|Aiguebelle National Park|
Suspension Bridge over La Haie Lake
|Area||268.3 km2 (103.6 sq mi)|
|Established||2 February 1985|
|Visitors||34,400 (in 2005)|
Aiguebelle National Park (French: Parc national d'Aiguebelle) is a national park of Quebec, Canada. It is located in western Quebec in the Abitibi-Témiscamingue region some 50 km north-east of Rouyn-Noranda, 50 km west of Amos, Quebec, 100 km north west of Val-d'Or, Quebec, and about 50 km due west of Lake Hebecourt. The park has a surface area of 268,3 km2.
Its mission is to protect a representative sample of the clay belt of the Abitibi-Témiscamingue region and the Abijévis hills.
The park includes a watershed line and thus extends over two watersheds: the basin of the Hudson Bay and that of the Atlantic. There are traces of ancient volcanic activity and several lakes on the faults. It is managed by the Quebec government by the Société des établissements de plein air du Québec (Society of outdoor facilities in Quebec) (SÉPAQ).
The park contains among other features the Abijévis hills, including Mount Dominant which is the highest summit of Abitibi (570m). The hills cover about two-thirds of the park. There is a fault that runs through much of the territory from Lake Lois to Lake La Haie.
The park is located on old geological formations of more than 2.7 billion years making it very much pre-Cambrian.

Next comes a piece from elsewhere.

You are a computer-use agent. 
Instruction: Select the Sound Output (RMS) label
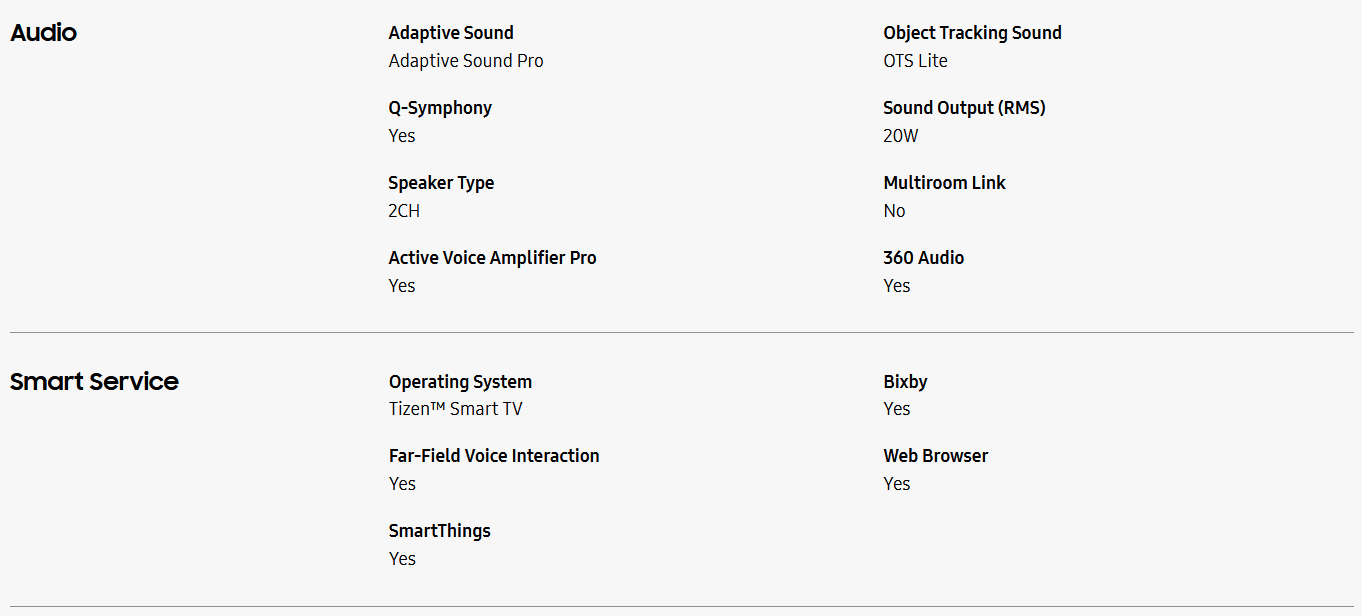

It is composed mainly of pillow basalt formations that were formed at the bottom of the ocean. These formations are part of the larger group of Kinojévis in Superior Craton.
The park is situated on the borderline between the watersheds of Hudson Bay and the Atlantic Ocean. This line from the northwest corner to the middle of the eastern border. Nearly three quarters of the water is drained into the Saint Lawrence river. There are more than 80 lakes. The principal lakes are Aiguebelle and Lake Lois to the north, and Lake Sault and Lake La Haie located in the area of faults. There is also Lake Matissard lake on the southern edge of the park. The Kinojévis river passes near this latter lake.
It was in 1945 that the Government of Quebec found, following the settlement of the Abitibi-Témiscamingue region, a lack of space for wildlife in the region. It thus chose the canton of Aiguebelle to create a reserve for hunting and fishing because of the poor quality of the land in that area. In 1976, it opened up camping and hiking trails in the area. In 1980 the status of the reserve was changed to a wildlife reserve. In 1985, this reserve was divided into two to create the Conservation Park of Aiguebelle with an area of 241.7 km2. Following public consultation in 1998, the wildlife reserve was abolished, and the park was expanded to its current area. It was only in 2001 that the status of the park was changed to a national park, following an amendment to the Parks Act.
The name of the park is the name of the canton, which commemorates Charles Névair Aiguebelle, the captain of grenadiers of the Regiment of Languedoc, who distinguished himself by his bravery during the Battle of Sainte-Foy on 28 April 1760. The name of the canton is a continuation of the theme of the French military of the Seven Years' War in America which prevails in Abitibi.
The park is located in the Boreal forest of Canada which is also known as taiga. There are several common tree species such as White birch, Black Spruce, balsam poplar, American aspen, Jack Pine, American Larch, and balsam fir. Also found in the park are lowland species of the Saint Lawrence and the Great Lakes, such as yellow birch, black ash, and Eastern white pine.
The Aiguebelle National Park features 55 species of mammals from Abitibi-Témiscamingue, including the Moose (Alces alces), the North American beaver (Castor canadensis), the Gray wolf (Canis lupus), the Canada lynx (Lynx canadensis), the Muskrat (Ondatra zibethicus), the North American river otter (Lontra canadensis), the American mink (Mustela vison), the Least weasel (Mustela nivalis), the American black bear (Ursus americanus), the North American porcupine (Erethizon dorsatum), and the American marten (Martes americana). The birdlife of the park has 150 species of birds including twenty species of New World warblers.